Boccace prend plus à cœur l’opposition qu’il rencontre chez quelques moines et gens d’église. Ceux-ci avaient plus d’un grief contre lui, et je ne pense pas que son amour de la poésie fût le principal. Un certain nombre de moines assurément voyaient d’un mauvais œil la floraison nouvelle des études classiques. C’était une vieille querelle, née sur les débris du monde antique au lendemain de la victoire de l’église. On en trouve la trace chez les pères latins et grecs, tels que Basile et Jérôme.
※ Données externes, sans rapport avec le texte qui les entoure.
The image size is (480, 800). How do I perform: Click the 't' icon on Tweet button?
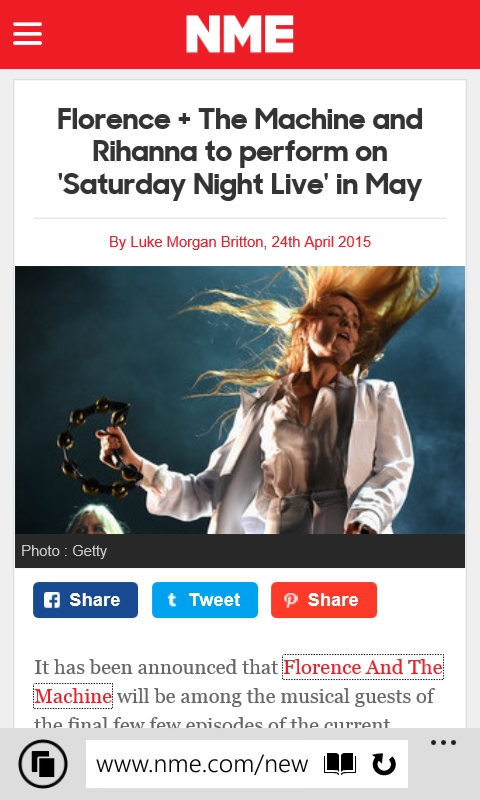[172, 599]
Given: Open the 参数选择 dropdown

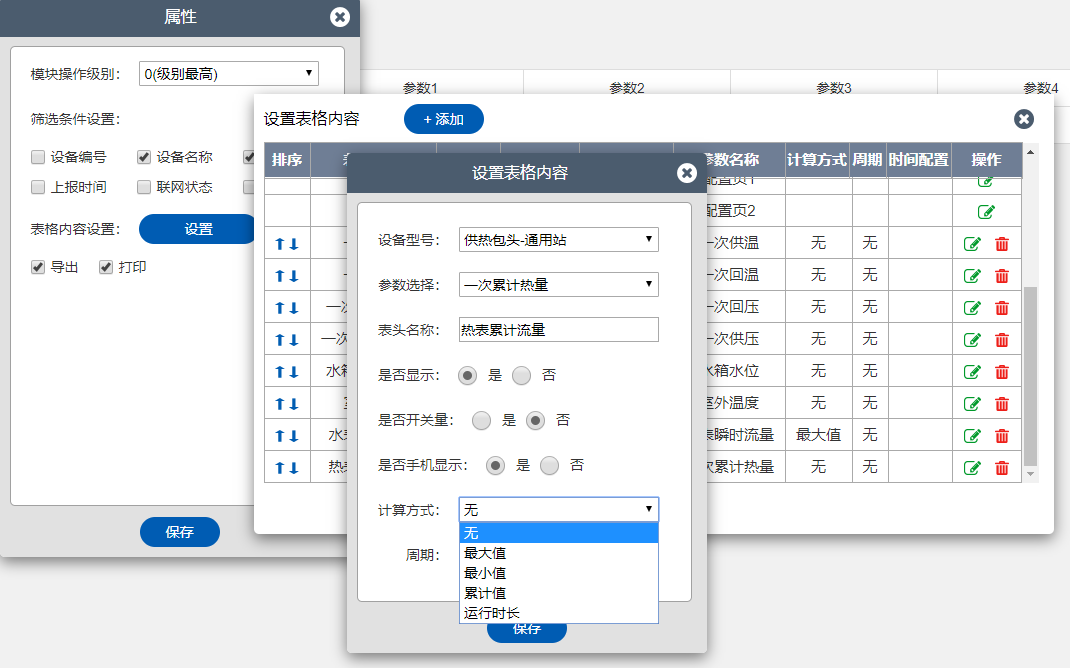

Au XIVe siècle, une sorte de positivisme athée prenait en Italie des proportions alarmantes. « Les épicuriens sont innombrables, » dit Benvenuto d’Imola, et il ajoute, avec quelque exagération sans doute : « On les compte, non par centaines de mille, mais par milliers de mille. » On rencontrait ces athées parmi les poètes et les savans, tels que ce Guido Cavalcanti, qui osait dire : « La mort des hommes est toute semblable à celle des bêtes. » Ces blasphémateurs se réclamaient de noms antiques, ou que le vulgaire croyait tels, Épicure, Aristote, Averroès. La passion politique venait brouiller encore davantage les idées. L’averroïsme était fréquent surtout parmi les gibelins, ennemis du pape et souvent ennemis de Dieu. Il avait pour patron ce prince à moitié sarrazin, rebelle et excommunié, ami des sciences arabes et des mystères orientaux, Frédéric II, dont le peuple se rappelait, comme par légende, les étranges et fantastiques orgies. Les études classiques, l’impiété et le gibelinisme ne faisaient qu’un pour bien des esprits. On sait combien de gibelins Dante a placés dans les enfers, tout gibelin qu’il fût lui-même. Sur de telles prémisses, des juges ignorans ne pouvaient-ils condamner l’érudition et la poésie tout entières ?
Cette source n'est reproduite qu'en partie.